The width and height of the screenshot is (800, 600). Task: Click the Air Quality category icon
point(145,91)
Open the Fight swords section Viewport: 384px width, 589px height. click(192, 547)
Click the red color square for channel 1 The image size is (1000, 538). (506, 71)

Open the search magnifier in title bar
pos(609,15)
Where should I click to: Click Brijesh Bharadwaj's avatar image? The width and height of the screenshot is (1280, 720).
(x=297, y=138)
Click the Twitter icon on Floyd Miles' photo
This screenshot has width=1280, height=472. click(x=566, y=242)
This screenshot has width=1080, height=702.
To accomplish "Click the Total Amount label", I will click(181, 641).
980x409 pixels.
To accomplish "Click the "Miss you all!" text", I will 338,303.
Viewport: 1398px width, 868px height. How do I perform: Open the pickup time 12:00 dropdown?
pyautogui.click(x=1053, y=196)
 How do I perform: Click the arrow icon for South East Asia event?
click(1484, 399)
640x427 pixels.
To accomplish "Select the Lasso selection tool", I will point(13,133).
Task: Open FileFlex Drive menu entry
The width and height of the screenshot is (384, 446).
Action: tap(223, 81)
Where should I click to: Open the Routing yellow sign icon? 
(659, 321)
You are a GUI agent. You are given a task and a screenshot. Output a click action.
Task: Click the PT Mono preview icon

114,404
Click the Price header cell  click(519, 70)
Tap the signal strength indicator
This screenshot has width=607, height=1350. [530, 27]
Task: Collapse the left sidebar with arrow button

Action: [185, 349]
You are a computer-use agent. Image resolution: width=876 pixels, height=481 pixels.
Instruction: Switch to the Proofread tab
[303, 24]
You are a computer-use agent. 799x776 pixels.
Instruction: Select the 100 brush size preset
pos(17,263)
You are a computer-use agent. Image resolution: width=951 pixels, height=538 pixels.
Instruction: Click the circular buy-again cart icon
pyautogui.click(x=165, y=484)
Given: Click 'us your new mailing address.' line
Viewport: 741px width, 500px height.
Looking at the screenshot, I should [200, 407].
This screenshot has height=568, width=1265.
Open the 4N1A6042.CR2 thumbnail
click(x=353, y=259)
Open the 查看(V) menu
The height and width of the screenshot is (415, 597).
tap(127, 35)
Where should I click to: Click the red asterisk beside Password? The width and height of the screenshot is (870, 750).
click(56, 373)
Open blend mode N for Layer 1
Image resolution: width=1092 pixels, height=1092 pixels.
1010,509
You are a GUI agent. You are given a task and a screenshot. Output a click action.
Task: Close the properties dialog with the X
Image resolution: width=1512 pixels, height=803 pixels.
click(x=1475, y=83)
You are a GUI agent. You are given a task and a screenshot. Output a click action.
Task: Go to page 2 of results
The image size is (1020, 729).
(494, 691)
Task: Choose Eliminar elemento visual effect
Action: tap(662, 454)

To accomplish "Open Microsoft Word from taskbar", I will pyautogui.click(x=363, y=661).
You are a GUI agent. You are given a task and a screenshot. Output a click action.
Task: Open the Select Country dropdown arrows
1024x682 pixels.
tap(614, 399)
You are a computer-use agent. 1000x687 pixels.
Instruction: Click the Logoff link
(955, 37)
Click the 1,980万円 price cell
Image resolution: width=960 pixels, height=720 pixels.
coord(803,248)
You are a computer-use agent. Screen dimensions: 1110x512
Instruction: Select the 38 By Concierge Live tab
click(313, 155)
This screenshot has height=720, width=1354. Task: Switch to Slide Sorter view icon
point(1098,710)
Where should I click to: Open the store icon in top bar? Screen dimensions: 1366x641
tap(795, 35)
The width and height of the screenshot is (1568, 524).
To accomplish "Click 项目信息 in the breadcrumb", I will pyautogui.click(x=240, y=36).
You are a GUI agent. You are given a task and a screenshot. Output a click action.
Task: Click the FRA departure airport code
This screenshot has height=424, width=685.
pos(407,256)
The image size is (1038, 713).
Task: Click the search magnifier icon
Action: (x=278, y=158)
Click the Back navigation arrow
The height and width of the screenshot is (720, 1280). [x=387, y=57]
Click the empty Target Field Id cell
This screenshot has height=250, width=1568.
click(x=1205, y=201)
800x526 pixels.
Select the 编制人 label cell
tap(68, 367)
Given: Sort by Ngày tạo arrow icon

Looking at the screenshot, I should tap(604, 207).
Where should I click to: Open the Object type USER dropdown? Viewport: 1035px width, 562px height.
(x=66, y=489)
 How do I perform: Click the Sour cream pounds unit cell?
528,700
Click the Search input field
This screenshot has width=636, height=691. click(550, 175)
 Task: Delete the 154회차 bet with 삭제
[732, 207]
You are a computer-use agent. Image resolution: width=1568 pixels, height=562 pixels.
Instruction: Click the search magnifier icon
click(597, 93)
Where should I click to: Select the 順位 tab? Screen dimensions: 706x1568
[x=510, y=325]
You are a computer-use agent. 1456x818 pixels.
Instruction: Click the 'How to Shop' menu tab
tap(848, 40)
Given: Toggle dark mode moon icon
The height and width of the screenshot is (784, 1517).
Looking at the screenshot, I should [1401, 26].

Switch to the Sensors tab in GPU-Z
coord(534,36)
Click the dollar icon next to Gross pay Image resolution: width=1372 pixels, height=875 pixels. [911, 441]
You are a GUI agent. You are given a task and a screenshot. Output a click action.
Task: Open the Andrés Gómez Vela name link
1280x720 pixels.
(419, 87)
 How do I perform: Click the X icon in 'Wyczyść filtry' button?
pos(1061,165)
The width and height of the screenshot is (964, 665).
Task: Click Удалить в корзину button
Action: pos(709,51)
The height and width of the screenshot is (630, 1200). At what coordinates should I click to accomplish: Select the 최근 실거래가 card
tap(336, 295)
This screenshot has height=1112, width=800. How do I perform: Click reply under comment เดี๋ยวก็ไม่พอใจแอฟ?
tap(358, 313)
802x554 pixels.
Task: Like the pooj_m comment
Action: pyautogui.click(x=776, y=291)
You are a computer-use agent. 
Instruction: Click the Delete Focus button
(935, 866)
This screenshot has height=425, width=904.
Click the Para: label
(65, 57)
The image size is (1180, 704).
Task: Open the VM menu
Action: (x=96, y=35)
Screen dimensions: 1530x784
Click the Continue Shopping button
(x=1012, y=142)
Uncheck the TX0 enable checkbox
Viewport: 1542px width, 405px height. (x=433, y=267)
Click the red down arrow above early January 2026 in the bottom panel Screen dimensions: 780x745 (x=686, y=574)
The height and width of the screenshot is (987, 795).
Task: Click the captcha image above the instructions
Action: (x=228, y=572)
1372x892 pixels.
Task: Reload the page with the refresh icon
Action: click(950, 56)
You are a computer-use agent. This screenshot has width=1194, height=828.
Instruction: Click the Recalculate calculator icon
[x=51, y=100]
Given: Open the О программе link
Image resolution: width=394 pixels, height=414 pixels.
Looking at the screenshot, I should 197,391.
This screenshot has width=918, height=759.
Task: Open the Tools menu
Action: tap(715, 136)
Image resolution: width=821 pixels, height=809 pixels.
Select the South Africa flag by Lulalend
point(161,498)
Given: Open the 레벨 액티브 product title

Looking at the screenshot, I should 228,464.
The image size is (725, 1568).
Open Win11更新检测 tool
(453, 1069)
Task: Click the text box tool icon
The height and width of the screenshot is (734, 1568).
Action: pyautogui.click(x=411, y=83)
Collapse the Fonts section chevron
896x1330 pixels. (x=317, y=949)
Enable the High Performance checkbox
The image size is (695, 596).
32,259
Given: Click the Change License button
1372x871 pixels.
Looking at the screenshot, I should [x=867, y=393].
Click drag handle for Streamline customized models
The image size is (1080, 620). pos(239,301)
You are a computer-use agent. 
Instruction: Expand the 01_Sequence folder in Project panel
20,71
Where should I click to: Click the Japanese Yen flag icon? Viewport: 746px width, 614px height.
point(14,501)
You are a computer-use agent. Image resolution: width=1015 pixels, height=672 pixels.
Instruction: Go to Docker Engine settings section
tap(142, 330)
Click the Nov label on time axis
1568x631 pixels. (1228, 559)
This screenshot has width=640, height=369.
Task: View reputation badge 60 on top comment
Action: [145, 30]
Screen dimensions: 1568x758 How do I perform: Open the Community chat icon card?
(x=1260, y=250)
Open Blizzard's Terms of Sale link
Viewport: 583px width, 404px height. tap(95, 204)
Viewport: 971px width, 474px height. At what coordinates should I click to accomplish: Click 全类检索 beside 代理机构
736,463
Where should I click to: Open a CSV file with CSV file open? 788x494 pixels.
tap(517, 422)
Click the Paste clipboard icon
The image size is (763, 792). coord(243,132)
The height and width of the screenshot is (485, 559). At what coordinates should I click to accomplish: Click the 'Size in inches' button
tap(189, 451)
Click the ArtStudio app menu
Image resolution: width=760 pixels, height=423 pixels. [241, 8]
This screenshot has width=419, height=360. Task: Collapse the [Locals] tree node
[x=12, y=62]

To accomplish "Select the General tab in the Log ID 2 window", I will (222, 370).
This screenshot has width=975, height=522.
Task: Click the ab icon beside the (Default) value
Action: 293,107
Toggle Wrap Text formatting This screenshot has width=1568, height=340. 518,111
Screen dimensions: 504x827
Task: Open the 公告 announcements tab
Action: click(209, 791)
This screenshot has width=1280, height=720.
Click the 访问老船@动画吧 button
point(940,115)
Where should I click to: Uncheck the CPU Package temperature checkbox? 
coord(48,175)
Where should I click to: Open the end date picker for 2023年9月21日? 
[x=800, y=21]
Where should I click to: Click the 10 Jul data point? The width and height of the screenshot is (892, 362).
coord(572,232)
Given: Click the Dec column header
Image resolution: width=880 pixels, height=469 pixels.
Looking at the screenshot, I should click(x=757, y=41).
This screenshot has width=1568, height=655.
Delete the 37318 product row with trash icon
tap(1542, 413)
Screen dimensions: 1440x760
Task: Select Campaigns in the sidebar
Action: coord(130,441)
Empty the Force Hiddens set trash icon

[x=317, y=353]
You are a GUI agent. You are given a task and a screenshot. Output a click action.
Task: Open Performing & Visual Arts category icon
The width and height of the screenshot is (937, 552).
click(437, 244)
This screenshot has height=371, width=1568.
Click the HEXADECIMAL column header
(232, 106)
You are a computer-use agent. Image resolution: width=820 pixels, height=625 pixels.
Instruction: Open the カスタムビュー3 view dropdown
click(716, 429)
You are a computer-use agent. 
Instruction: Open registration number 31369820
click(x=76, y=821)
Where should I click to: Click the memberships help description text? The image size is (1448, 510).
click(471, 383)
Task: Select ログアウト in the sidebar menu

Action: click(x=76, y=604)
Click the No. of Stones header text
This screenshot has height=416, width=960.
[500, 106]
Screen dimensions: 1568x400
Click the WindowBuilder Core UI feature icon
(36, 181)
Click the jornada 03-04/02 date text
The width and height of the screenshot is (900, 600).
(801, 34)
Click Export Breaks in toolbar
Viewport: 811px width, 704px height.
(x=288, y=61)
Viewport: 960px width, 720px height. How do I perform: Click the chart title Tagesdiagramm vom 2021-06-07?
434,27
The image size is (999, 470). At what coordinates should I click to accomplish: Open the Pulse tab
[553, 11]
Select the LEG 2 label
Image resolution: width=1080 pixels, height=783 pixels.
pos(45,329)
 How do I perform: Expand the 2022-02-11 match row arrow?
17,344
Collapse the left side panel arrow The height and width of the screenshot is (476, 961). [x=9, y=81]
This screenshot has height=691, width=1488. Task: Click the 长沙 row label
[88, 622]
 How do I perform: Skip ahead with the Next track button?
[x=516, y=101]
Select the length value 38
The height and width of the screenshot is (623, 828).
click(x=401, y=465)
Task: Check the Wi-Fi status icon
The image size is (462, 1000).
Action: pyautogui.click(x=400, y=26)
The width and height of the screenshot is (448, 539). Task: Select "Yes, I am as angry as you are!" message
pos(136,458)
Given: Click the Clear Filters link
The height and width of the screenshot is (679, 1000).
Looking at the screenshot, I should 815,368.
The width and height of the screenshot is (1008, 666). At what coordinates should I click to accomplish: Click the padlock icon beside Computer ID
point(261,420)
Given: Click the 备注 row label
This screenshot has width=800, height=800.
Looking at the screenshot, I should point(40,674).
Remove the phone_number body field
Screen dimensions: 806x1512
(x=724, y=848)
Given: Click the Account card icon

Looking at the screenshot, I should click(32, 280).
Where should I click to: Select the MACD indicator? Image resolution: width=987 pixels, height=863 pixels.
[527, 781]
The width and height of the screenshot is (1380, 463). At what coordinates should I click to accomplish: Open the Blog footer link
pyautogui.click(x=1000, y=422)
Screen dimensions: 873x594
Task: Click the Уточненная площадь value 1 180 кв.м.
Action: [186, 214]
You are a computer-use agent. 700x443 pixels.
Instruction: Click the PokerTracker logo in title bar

■ What the exercise asks: Scan the entries above for the line containing "Instruction: Click the Delete Focus button", and copy it and all lines after it exactly, down to and including the line containing "Screen dimensions: 1530x784".

■ Answer to this task:
Instruction: Click the Delete Focus button
(935, 866)
This screenshot has height=425, width=904.
Click the Para: label
(65, 57)
The image size is (1180, 704).
Task: Open the VM menu
Action: (x=96, y=35)
Screen dimensions: 1530x784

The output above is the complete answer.